§ Work to complete
Format the lines beginning with the line containing "Click the ads copy video title" and continuing through the line containing "Viewport: 534px width, 211px" as a JSON list of strings, one string per line, skipping blank lines. Leave the pictures out of the list.

§ Supplied records
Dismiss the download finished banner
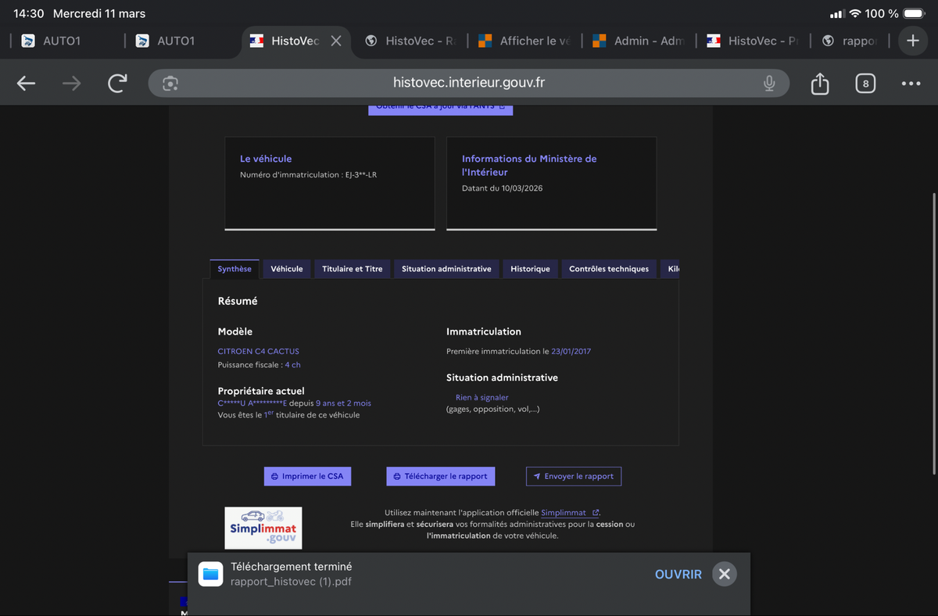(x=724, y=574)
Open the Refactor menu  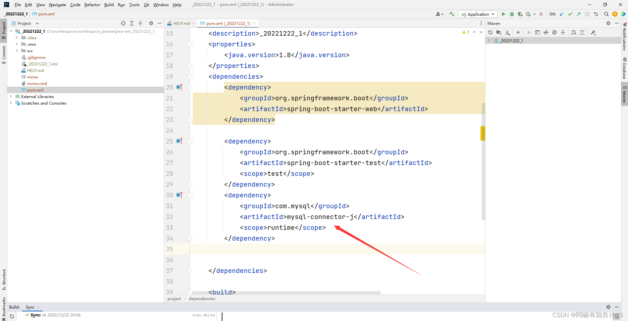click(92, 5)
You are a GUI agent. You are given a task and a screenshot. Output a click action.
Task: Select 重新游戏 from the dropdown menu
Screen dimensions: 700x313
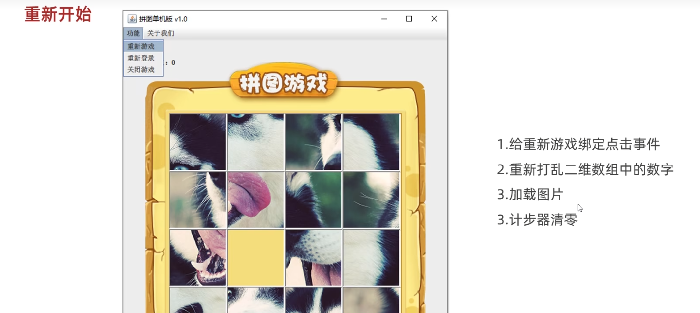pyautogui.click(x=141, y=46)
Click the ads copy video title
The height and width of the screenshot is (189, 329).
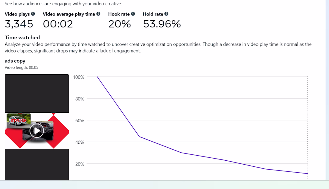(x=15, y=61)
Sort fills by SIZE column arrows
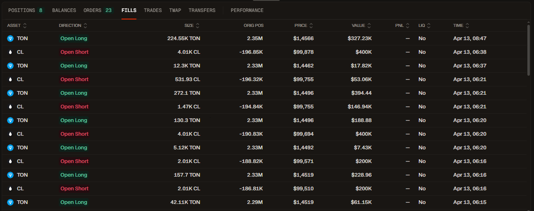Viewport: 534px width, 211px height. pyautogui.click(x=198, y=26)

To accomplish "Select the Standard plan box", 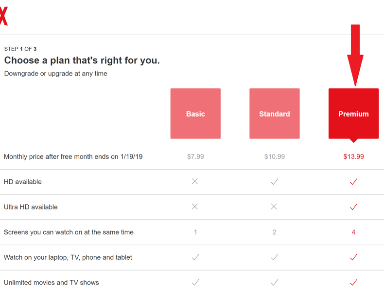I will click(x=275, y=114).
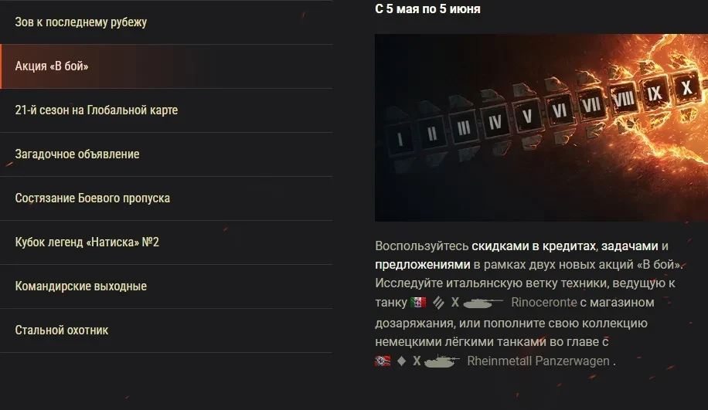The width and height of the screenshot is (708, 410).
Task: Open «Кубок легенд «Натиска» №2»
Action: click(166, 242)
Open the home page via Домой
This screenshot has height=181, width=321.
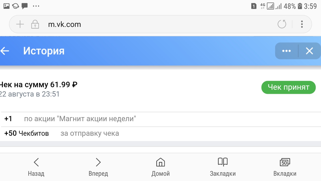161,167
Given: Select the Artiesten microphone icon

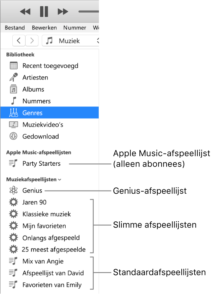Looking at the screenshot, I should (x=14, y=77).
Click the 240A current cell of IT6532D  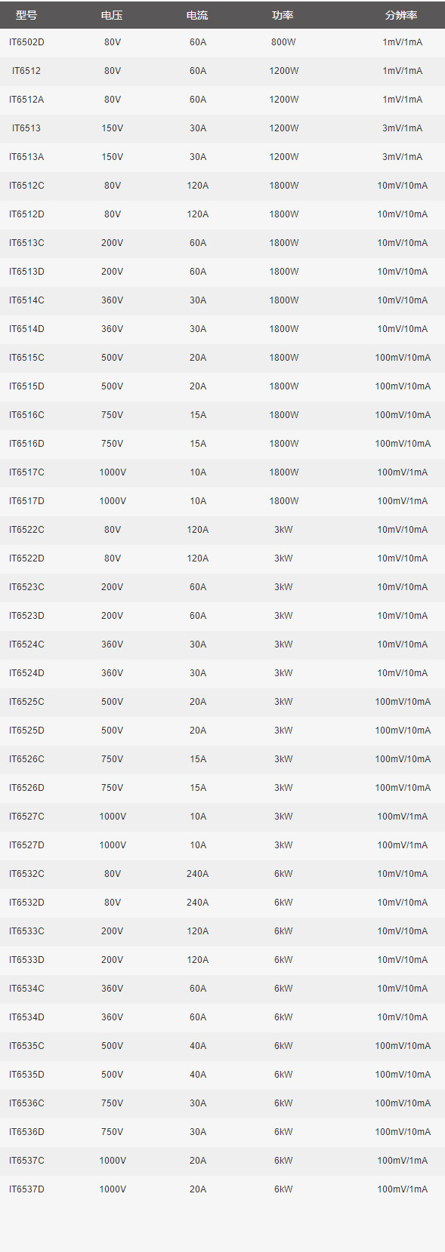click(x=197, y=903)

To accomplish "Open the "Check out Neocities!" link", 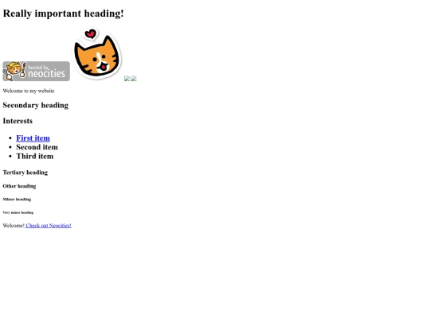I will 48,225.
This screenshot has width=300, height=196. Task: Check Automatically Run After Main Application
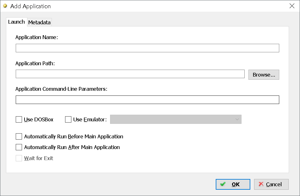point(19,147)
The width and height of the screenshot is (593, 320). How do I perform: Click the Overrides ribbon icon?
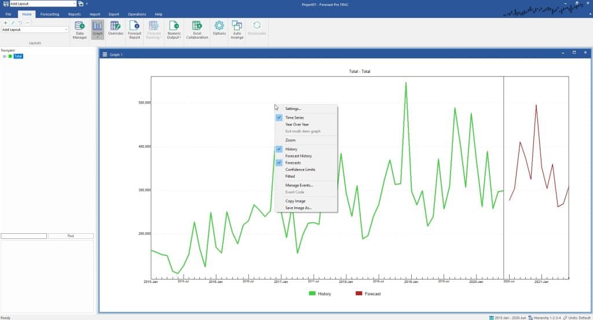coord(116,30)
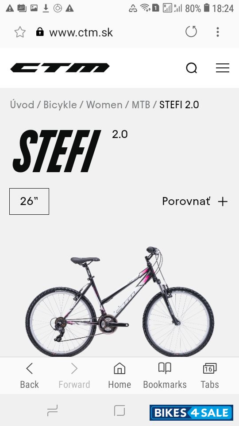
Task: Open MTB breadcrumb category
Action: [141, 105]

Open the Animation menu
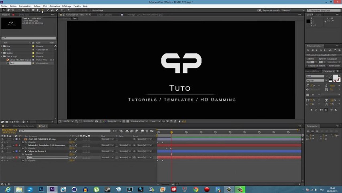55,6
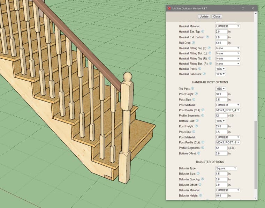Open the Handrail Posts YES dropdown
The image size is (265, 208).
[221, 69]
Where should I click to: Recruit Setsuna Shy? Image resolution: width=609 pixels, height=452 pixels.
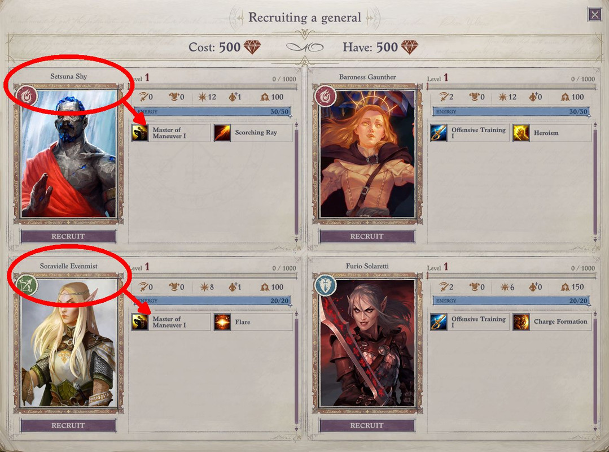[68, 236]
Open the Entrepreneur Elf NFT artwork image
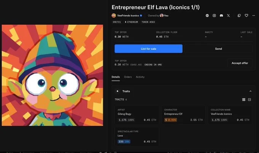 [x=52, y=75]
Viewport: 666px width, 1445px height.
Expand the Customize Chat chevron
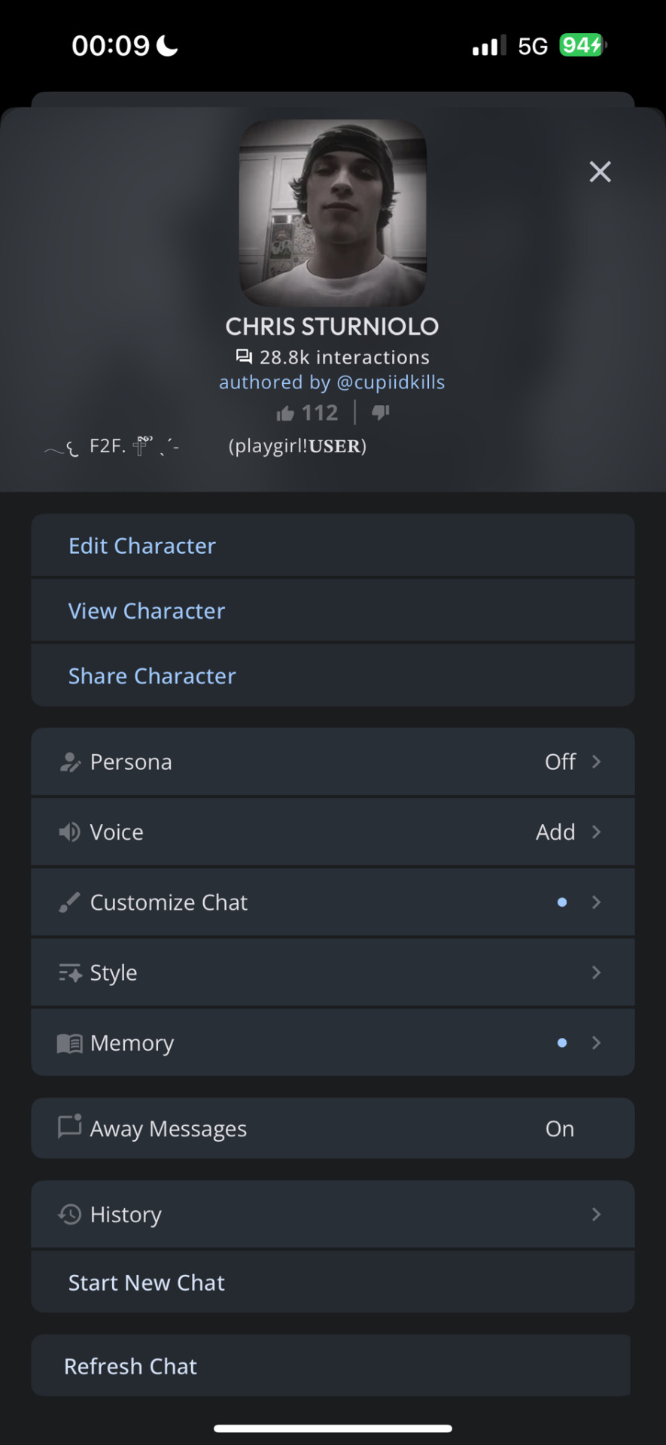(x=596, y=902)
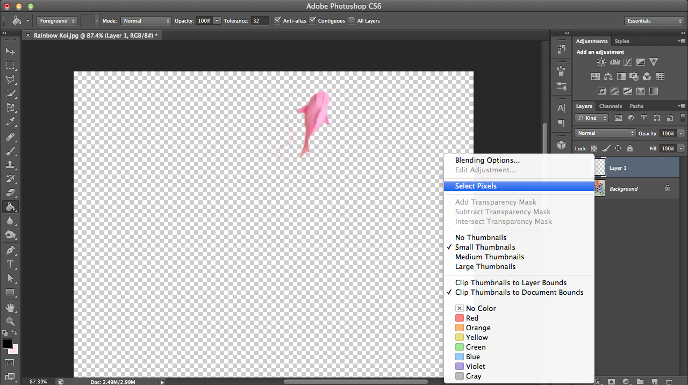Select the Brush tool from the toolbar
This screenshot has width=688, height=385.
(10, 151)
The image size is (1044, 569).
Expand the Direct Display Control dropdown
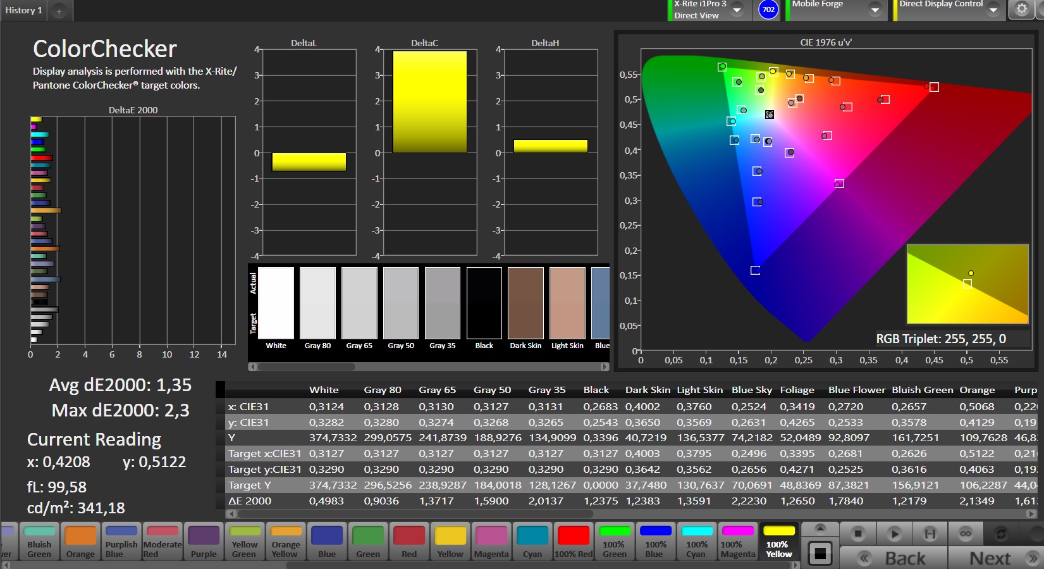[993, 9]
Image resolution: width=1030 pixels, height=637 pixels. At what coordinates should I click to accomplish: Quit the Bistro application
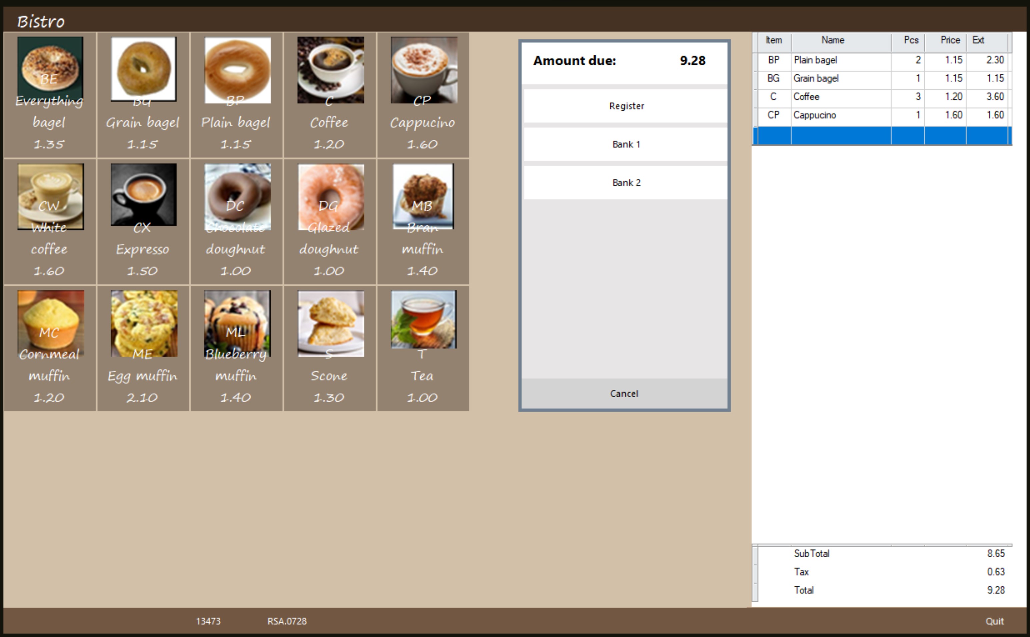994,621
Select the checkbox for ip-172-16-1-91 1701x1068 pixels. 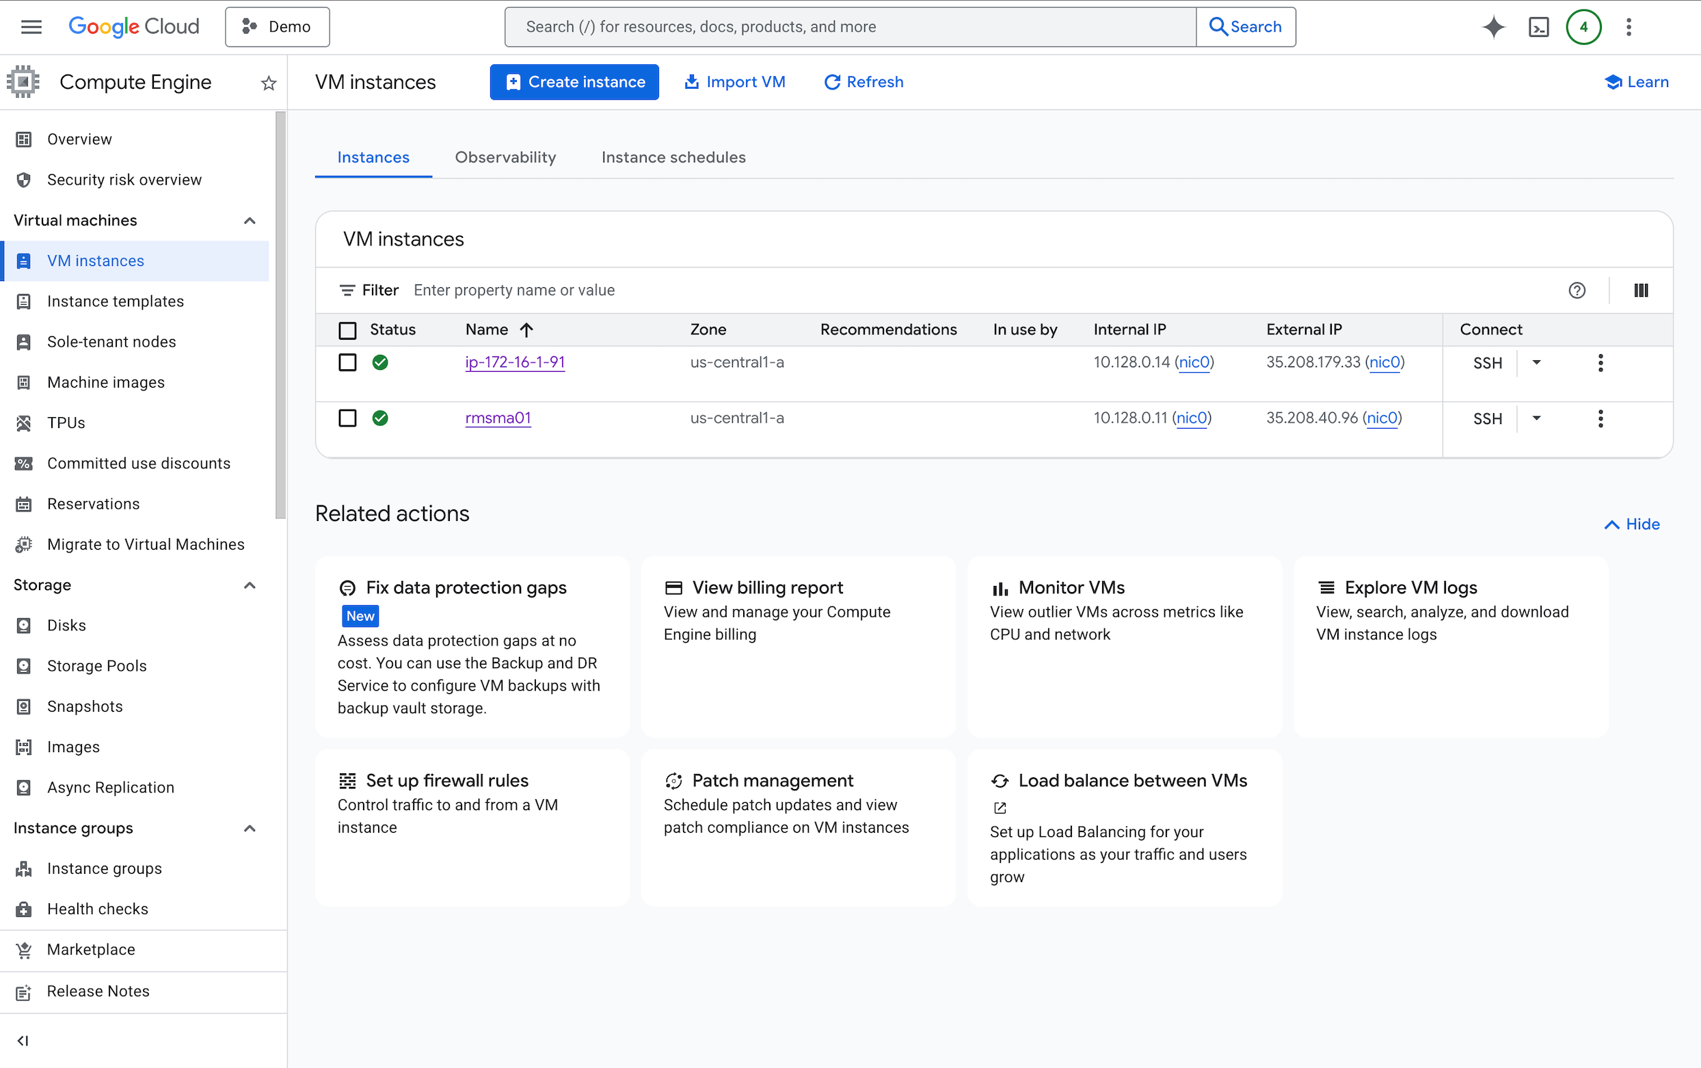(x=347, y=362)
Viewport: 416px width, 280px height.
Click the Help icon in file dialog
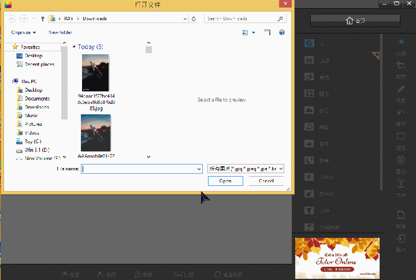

§ Output for this exercise
[
  "Click the ads copy video title",
  "The height and width of the screenshot is (189, 329).",
  "(x=15, y=61)",
  "Sort fills by SIZE column arrows",
  "Viewport: 534px width, 211px height. pyautogui.click(x=198, y=26)"
]